• Work request:
In the text about the Pungarayacu oil field below, reproduce the passage starting at "Oil Field in" and ending at "to pipeline quality.".

• Text excerpt:
┄┄┄┄┄┄┄┄┄┄

- Country: Ecuador
- Region: Napo Province
- Offshore/onshore: onshore
- Operator: Ivanhoe Energy

Field history
- Discovery: 1970
- Start of production: 2015

Production
- Current production of oil: 130,000 barrels per day (~6.5×10^^{6} t/a)
- Estimated oil in place: 859 million tonnes (~ 1.0×10^^{9} m^{3} or 6400 million bbl)

= Pungarayacu oil field =

Oil Field in Napo Province, Ecuador

The Pungarayacu Oil Field is an oil field located in Napo Province. The oil field is also owned and operated by Ivanhoe Energy.

==History==
It was discovered in 1970 and developed by Ivanhoe Energy.

The contract between the Ecuadorian government and Ivanhoe Energy to explore the Block 20 was signed in October 2008 and was planned to run for 30 years. The first barrels produced out of the Pungarayacu field were pumped in October 2010. By 2011, the heavy crude oil was elevated to pipeline quality.

In 2014, the 30-year contract between Ecuador's government and Ivanhoe Energy was cancelled. The development of a wider consortium was announced, China National Petroleum Corporation was considered to take the lead on the project, and Ivanhoe Energy was supposed to be part of the consortium. By 2015, due to lower oil prices, Ivanhoe Energy scaled back on the development of Block 20.

┄┄┄┄┄┄┄┄┄┄

• Given data:
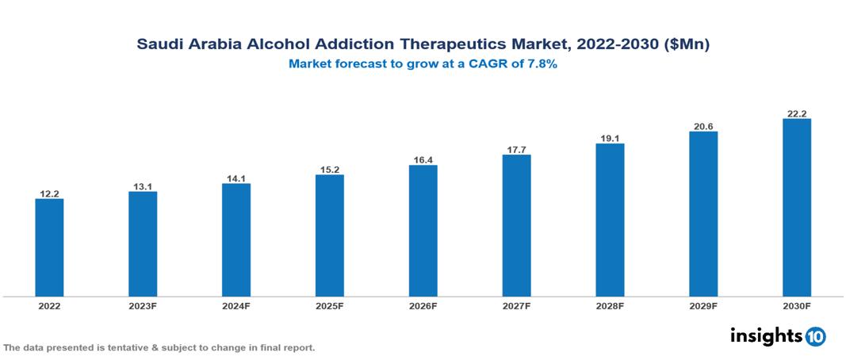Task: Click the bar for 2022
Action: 49,247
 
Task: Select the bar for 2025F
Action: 330,236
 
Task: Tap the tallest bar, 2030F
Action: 796,208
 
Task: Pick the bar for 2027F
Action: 516,225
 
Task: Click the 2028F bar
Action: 610,220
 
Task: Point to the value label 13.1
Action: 143,186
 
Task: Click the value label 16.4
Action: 423,160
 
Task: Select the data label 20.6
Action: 703,126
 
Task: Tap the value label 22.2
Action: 796,113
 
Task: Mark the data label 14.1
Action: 236,178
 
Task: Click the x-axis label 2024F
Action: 236,305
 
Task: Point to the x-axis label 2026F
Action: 423,305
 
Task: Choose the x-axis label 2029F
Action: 703,305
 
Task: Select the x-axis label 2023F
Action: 143,305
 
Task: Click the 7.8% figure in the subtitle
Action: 541,64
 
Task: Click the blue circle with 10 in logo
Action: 816,337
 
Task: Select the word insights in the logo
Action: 766,336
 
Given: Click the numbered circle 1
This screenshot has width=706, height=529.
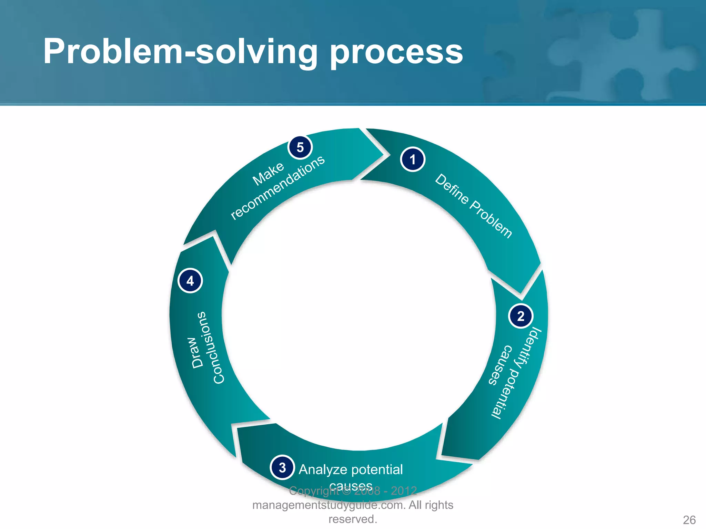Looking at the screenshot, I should pyautogui.click(x=413, y=159).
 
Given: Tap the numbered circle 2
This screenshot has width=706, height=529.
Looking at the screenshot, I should pyautogui.click(x=521, y=316).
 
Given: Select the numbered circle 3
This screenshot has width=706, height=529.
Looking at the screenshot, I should pyautogui.click(x=282, y=467).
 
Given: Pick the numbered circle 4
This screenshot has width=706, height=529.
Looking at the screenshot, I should pyautogui.click(x=190, y=281).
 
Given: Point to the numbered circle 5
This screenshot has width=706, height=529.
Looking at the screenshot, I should pyautogui.click(x=300, y=147).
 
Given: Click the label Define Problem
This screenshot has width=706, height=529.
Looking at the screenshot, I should pyautogui.click(x=474, y=206).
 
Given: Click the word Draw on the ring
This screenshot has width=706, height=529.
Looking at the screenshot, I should pyautogui.click(x=197, y=352).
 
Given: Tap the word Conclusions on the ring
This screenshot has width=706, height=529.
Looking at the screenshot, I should pyautogui.click(x=210, y=348).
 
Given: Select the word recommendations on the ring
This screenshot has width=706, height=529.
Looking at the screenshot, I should pyautogui.click(x=278, y=187).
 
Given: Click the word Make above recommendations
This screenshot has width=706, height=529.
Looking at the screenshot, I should pyautogui.click(x=268, y=174).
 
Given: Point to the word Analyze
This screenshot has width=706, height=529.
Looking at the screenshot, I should pyautogui.click(x=323, y=469).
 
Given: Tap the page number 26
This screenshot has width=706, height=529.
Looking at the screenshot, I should pyautogui.click(x=689, y=520).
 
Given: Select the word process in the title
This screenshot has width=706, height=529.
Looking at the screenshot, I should pyautogui.click(x=396, y=52).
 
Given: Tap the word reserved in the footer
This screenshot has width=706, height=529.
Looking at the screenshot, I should pyautogui.click(x=351, y=519).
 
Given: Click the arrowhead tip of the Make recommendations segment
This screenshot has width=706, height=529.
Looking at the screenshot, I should pyautogui.click(x=383, y=155).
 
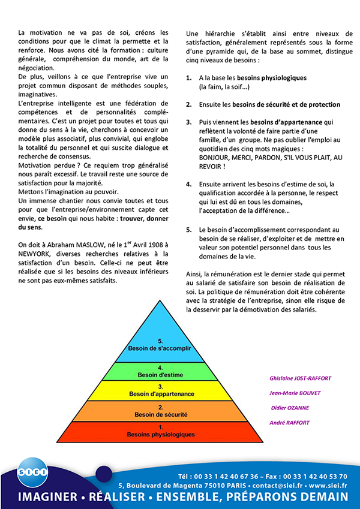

┄┄┄┄┄┄┄┄┄┄

• Result of this task:
Oil Field in Napo Province, Ecuador

The Pungarayacu Oil Field is an oil field located in Napo Province. The oil field is also owned and operated by Ivanhoe Energy.

==History==
It was discovered in 1970 and developed by Ivanhoe Energy.

The contract between the Ecuadorian government and Ivanhoe Energy to explore the Block 20 was signed in October 2008 and was planned to run for 30 years. The first barrels produced out of the Pungarayacu field were pumped in October 2010. By 2011, the heavy crude oil was elevated to pipeline quality.